<<<<

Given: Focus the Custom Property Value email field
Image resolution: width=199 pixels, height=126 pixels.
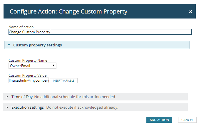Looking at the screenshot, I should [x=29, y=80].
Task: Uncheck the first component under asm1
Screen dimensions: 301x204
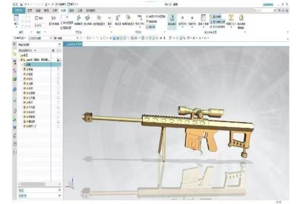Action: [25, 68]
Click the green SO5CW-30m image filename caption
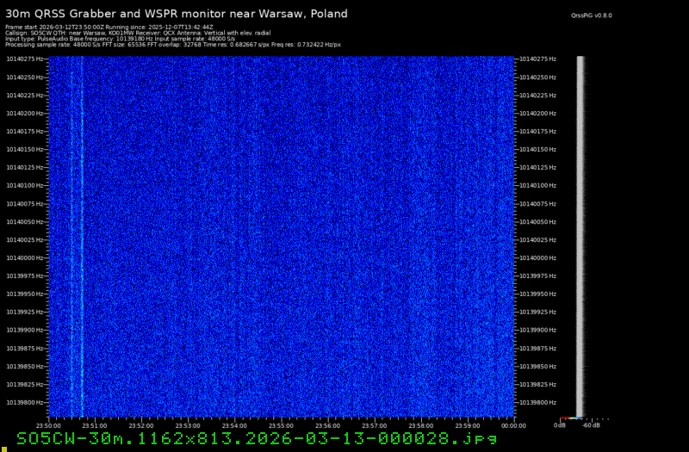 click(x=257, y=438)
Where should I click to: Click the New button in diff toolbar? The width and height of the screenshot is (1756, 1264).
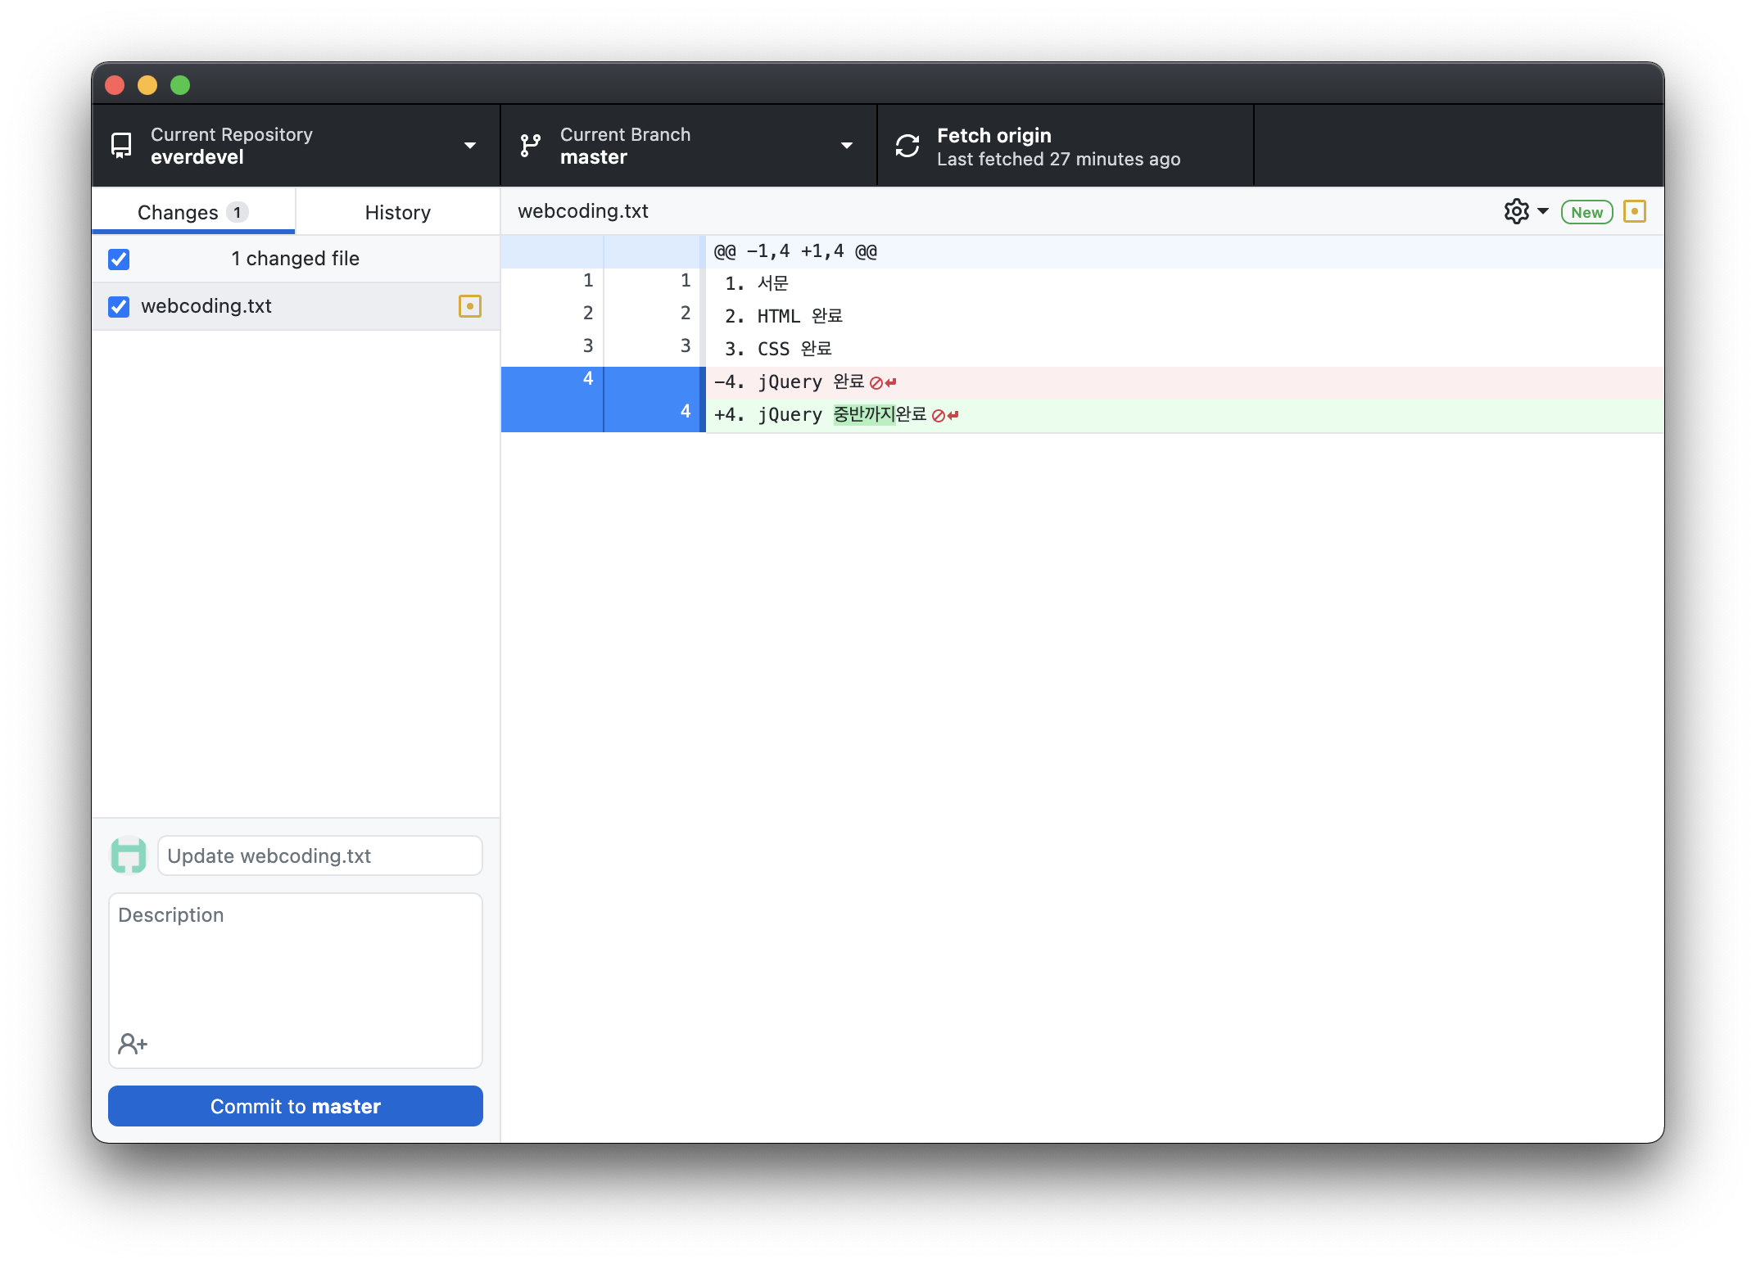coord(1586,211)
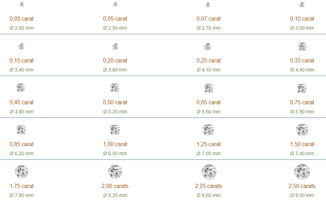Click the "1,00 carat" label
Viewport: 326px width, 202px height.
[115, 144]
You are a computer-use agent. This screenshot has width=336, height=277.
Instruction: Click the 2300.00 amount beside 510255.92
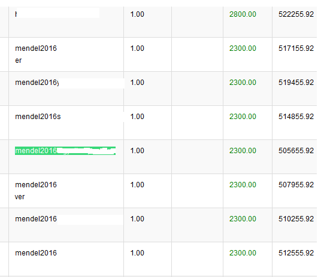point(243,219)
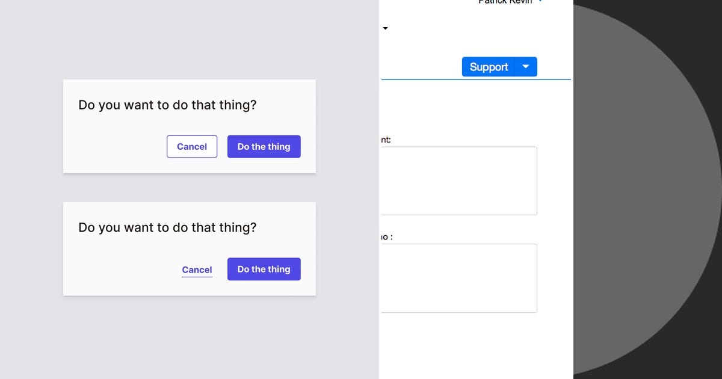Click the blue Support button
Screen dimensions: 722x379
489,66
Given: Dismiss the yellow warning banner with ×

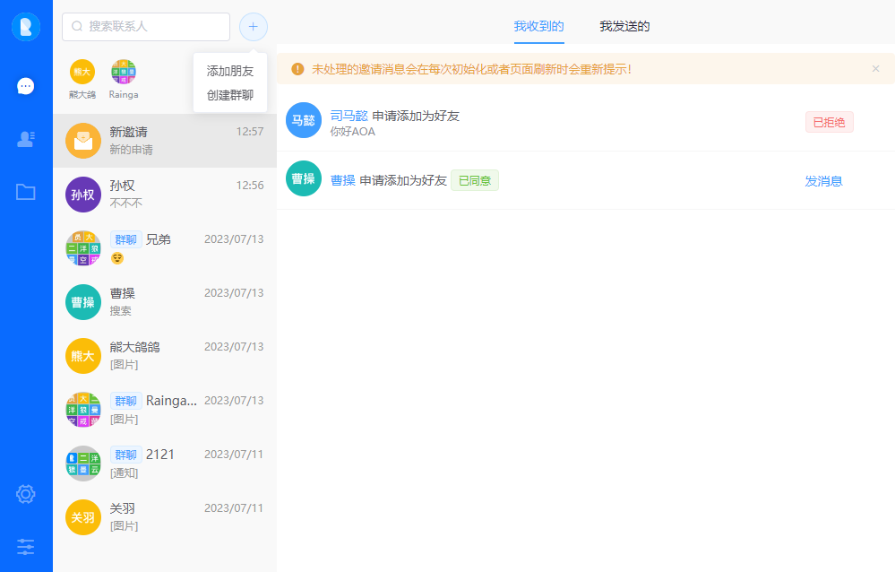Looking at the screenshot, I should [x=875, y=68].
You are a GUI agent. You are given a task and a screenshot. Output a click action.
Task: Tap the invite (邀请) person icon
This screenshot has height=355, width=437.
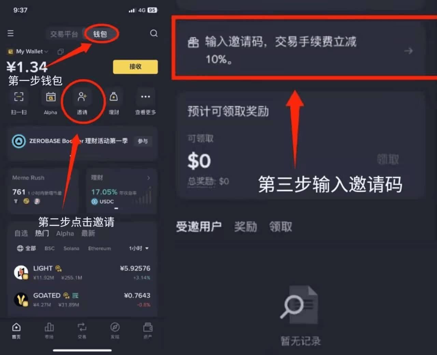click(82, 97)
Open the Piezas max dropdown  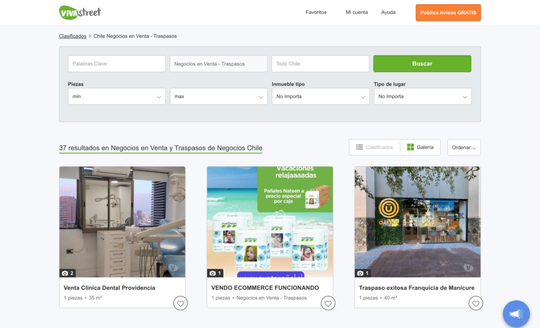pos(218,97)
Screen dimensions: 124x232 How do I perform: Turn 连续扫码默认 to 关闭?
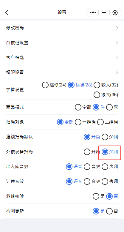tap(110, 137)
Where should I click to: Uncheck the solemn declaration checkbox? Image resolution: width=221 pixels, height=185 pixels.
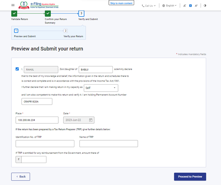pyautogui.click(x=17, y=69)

>>>>

Your task: For the data above, state how many of its lines contain the word "agent", giving no other text.

Response to the exercise: 2